Data for locating words and elements:
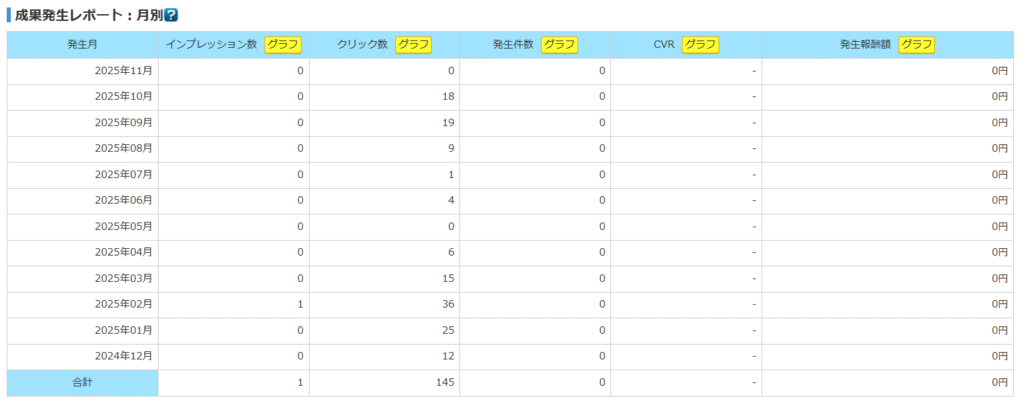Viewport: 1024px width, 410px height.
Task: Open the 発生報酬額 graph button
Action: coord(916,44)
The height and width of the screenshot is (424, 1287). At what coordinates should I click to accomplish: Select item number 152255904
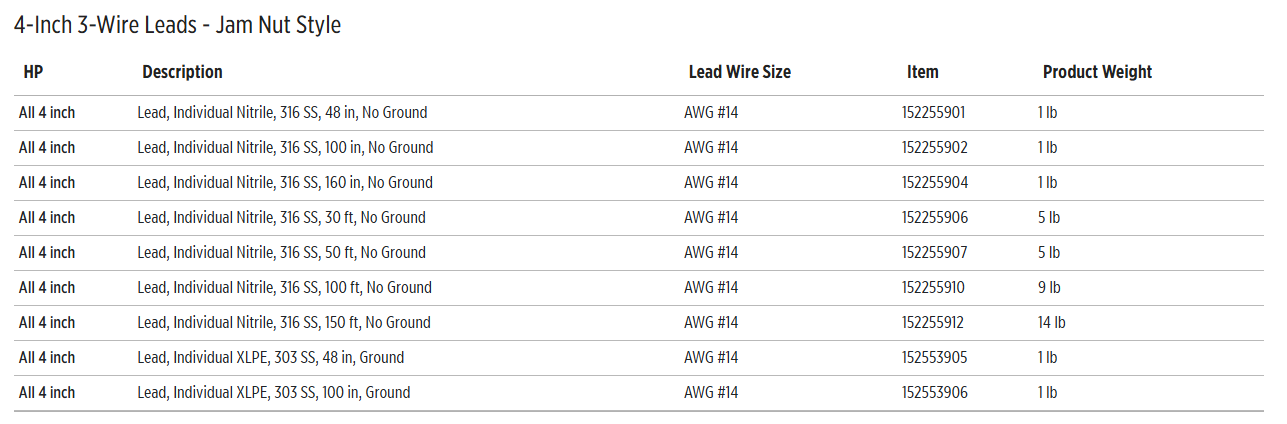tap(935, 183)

**Task to carry out**
Put each line of these records into a JSON list of strings, one string per line, with blank lines and the pictures left out.

**Exercise answer**
[
  "Viewport: 1024px width, 410px height.",
  "Task: Open the 発生報酬額 graph button",
  "Action: coord(916,44)",
  "The height and width of the screenshot is (424, 1287). At what coordinates should I click to accomplish: Select item number 152255904",
  "tap(935, 183)"
]